Smith develops this argument through deeply clarifying interpretations of plays whose racialized content is well known but often shallowly understood and sometimes outright denied. The contradictory construction of Othello in that play's first two scenes, as Islamic predator on the one hand and ‘black … Jesus’ on the other (p. 64), for example, brings into view an ‘interpellated reader’ whose ‘white positionality’ is unmistakable (p. 68). Smith then demonstrates the umbilical connection of that relationship in which a ‘white subject … is legally authorized and sanctioned as a reader of black bodies’ to racist anti-literacy legislation in the post-Emancipation United States that denied black people the capacity to read based not upon their legal status but by assigning them the status of texts that were assumed to be racially legible to a white audience. Likewise, Smith's reading of the contingency of financial operations in The Merchant of Venice on racial awareness and labelling and his careful unpicking of both Hamlet and Hamlet's ‘dabbling in blackface’ make a powerful case for the long historical imbrication of the theatre with the propagation of racialized myths and typologies. This sustained dialogue between theatrical instances of the racialized mediation of social relations and broader histories of racial domination leaves the reader in no doubt as to the stakes of what Smith persuasively argues are Shakespeare's repeated demands that we ‘ponder the significance of whiteness and misreading’ (p. 108).

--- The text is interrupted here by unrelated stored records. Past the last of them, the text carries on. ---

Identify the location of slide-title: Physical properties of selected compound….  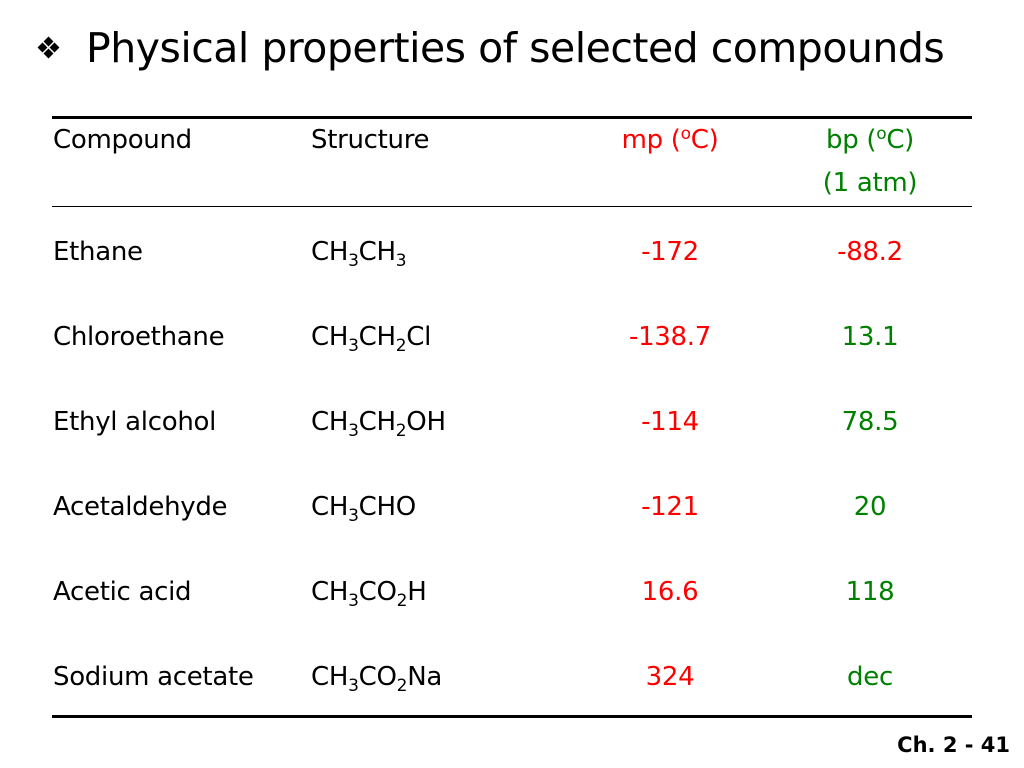
(516, 48).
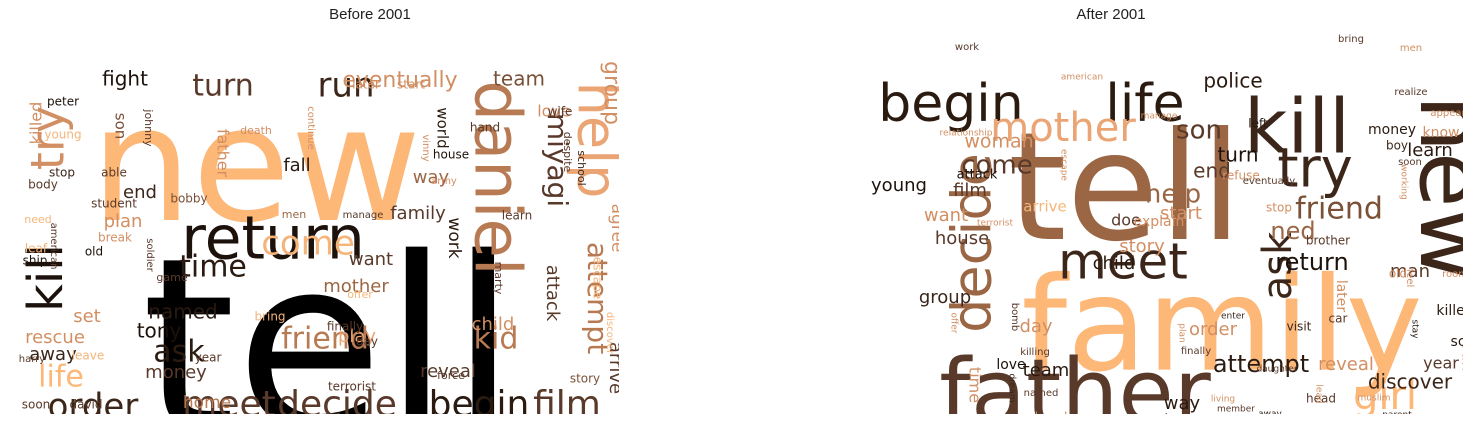  What do you see at coordinates (485, 128) in the screenshot?
I see `word-hand: hand` at bounding box center [485, 128].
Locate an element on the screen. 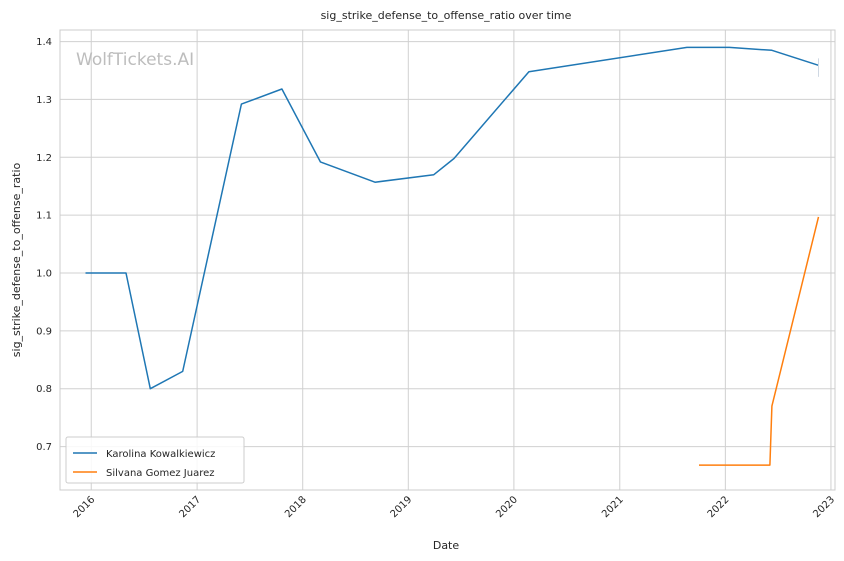 The image size is (844, 561). legend-box is located at coordinates (155, 460).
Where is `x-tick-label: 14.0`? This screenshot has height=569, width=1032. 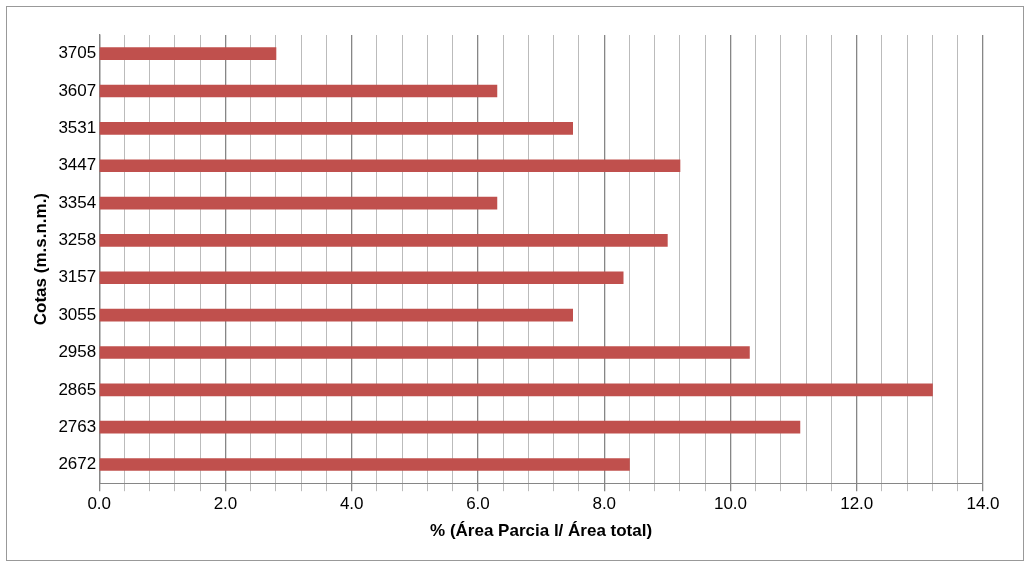 x-tick-label: 14.0 is located at coordinates (983, 504).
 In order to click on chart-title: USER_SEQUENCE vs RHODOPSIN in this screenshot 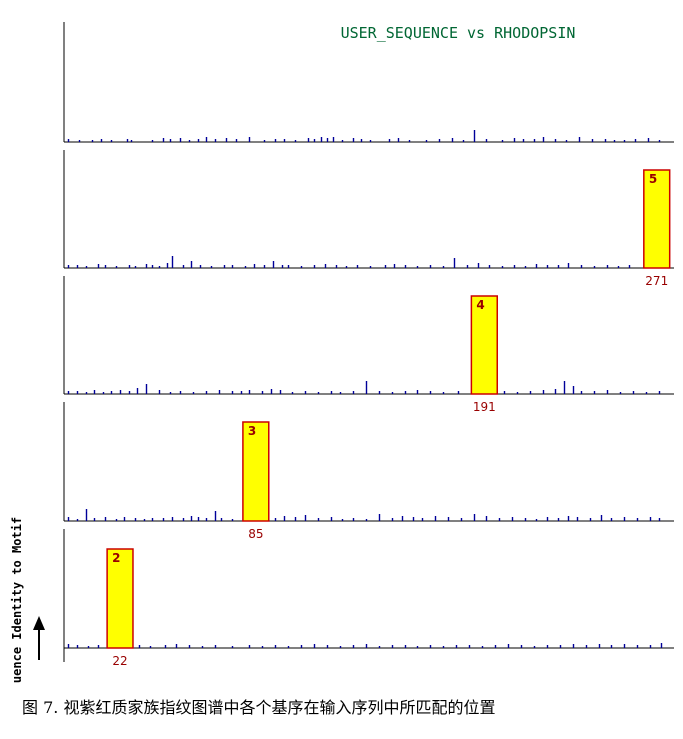, I will do `click(458, 33)`.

At times I found myself querying the book's somewhat liberal construction of race as subject to ‘misreading’ or ‘bias’ (p. 70), and therefore capable of correction. My concern, here, is that race as a technology of power has long demonstrated its capacity to evade such rereadings or subsume them to its logics. But this is comradely critique and seeks only to expand the wholly warranted challenge set by Smith's framing of the urgent need for racial literacy. This he presents as an ‘epistemological competence’ (p. 185), deeply rooted in the kinds of personal and political commitment that can exploit, for example, the gaps between ‘forms of whiteness’ to facilitate antiracist futures (p. 185). Beginning (as it must, at least in part) from within the liberal academy, there is good reason for such a project to stage interventions into ‘systemic whiteness’ (p. 3) on the historical terrain and in the traditional language of its adversaries. Smith's book contains numerous skilfully executed examples of turning antagonism to race-critical scholarship against itself, concluding in a powerful critique of the ways in which the white academy has failed to ‘hold up its head’ (to return to Hall) in the face not only of the violent anti-blackness of our own century, but also of Othello's final appeal to ‘speak of me as I am’. Black Shakespeare is a calm and forceful indictment of our collective negligence in that regard, and an uncompromising but resolutely hopeful evocation of how we might improve.